Stored items:
═══

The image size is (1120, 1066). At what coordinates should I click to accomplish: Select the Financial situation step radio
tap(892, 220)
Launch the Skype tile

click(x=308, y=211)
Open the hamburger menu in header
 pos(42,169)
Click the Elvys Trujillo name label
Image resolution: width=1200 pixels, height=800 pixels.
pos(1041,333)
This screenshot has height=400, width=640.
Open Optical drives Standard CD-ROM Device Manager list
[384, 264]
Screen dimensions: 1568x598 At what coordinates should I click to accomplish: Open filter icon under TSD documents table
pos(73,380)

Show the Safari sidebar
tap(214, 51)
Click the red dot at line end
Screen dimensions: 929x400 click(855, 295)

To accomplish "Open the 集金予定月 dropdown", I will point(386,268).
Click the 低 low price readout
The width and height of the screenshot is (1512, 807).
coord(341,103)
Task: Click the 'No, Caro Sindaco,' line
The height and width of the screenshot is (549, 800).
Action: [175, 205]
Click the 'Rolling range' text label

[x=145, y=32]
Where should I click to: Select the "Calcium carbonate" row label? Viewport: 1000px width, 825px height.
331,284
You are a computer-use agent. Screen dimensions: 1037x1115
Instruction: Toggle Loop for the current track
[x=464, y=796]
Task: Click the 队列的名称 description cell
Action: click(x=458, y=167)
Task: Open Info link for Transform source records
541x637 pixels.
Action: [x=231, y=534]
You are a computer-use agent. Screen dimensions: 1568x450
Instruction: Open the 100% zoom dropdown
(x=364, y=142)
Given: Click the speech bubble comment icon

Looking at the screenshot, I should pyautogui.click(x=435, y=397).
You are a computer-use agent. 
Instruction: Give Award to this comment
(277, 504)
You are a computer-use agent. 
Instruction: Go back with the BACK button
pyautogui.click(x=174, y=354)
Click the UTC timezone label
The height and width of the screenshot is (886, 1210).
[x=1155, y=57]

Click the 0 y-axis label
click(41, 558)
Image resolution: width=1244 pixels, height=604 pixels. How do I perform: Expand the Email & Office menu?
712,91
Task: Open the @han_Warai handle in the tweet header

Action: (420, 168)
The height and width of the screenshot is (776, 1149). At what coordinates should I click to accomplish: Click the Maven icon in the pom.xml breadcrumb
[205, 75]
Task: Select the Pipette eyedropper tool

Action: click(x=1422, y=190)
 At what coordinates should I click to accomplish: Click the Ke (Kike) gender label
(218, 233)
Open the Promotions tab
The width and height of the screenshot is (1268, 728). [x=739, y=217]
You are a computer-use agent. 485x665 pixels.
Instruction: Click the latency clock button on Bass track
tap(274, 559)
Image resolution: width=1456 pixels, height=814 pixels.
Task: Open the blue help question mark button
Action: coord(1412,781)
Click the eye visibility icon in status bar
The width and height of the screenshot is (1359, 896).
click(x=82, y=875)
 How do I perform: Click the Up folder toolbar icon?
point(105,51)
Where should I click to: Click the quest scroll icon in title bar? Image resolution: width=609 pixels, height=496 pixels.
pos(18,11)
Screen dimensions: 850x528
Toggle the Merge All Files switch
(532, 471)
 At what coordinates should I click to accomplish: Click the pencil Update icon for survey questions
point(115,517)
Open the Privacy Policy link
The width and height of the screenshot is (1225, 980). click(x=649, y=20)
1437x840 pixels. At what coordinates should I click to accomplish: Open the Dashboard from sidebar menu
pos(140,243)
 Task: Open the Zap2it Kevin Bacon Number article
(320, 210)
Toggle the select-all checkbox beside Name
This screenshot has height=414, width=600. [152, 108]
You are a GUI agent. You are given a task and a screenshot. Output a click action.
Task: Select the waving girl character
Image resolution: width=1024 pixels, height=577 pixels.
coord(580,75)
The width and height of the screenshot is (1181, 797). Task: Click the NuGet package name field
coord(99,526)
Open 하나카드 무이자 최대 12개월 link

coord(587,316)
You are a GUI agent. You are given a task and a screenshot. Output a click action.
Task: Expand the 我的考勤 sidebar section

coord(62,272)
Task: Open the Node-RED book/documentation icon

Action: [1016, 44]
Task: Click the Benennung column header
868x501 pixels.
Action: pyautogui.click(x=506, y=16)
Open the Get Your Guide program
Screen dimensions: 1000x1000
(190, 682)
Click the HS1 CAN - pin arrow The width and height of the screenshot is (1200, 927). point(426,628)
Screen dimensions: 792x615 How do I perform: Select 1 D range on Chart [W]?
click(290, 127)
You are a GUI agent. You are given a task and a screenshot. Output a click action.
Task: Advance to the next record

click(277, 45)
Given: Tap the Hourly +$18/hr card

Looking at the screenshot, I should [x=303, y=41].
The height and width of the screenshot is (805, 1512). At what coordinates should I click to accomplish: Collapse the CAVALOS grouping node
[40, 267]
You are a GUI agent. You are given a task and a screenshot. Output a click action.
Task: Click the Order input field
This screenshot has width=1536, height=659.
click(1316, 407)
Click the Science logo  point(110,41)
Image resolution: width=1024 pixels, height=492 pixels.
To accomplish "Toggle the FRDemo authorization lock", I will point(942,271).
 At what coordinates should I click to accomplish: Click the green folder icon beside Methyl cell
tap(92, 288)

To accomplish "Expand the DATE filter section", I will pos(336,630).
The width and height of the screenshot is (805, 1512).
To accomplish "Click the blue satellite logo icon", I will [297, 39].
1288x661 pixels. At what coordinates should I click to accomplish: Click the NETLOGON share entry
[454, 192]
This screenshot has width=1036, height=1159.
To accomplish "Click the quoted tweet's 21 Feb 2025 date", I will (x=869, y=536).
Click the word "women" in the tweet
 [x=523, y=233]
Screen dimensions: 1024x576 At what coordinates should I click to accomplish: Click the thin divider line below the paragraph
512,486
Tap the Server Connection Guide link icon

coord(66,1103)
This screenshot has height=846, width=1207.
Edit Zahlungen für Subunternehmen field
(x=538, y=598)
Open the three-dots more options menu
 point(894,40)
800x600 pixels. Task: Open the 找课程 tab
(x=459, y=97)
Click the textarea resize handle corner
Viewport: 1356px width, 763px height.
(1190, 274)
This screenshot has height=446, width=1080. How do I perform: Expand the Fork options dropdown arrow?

═══

Problem details:
Repeat the entries above exactly, from the first line through the line containing "You are a computer-use agent. Screen dimensions: 1568x450".

Output of the task:
The image size is (1120, 1066). At what coordinates should I click to accomplish: Select the Financial situation step radio
tap(892, 220)
Launch the Skype tile

click(x=308, y=211)
Open the hamburger menu in header
 pos(42,169)
Click the Elvys Trujillo name label
Image resolution: width=1200 pixels, height=800 pixels.
pos(1041,333)
This screenshot has height=400, width=640.
Open Optical drives Standard CD-ROM Device Manager list
[384, 264]
Screen dimensions: 1568x598 At what coordinates should I click to accomplish: Open filter icon under TSD documents table
pos(73,380)

Show the Safari sidebar
tap(214, 51)
Click the red dot at line end
Screen dimensions: 929x400 click(855, 295)

To accomplish "Open the 集金予定月 dropdown", I will point(386,268).
Click the 低 low price readout
The width and height of the screenshot is (1512, 807).
coord(341,103)
Task: Click the 'No, Caro Sindaco,' line
The height and width of the screenshot is (549, 800).
Action: [175, 205]
Click the 'Rolling range' text label

[x=145, y=32]
Where should I click to: Select the "Calcium carbonate" row label? Viewport: 1000px width, 825px height.
331,284
You are a computer-use agent. Screen dimensions: 1037x1115
Instruction: Toggle Loop for the current track
[x=464, y=796]
Task: Click the 队列的名称 description cell
Action: click(x=458, y=167)
Task: Open Info link for Transform source records
541x637 pixels.
Action: [x=231, y=534]
You are a computer-use agent. Screen dimensions: 1568x450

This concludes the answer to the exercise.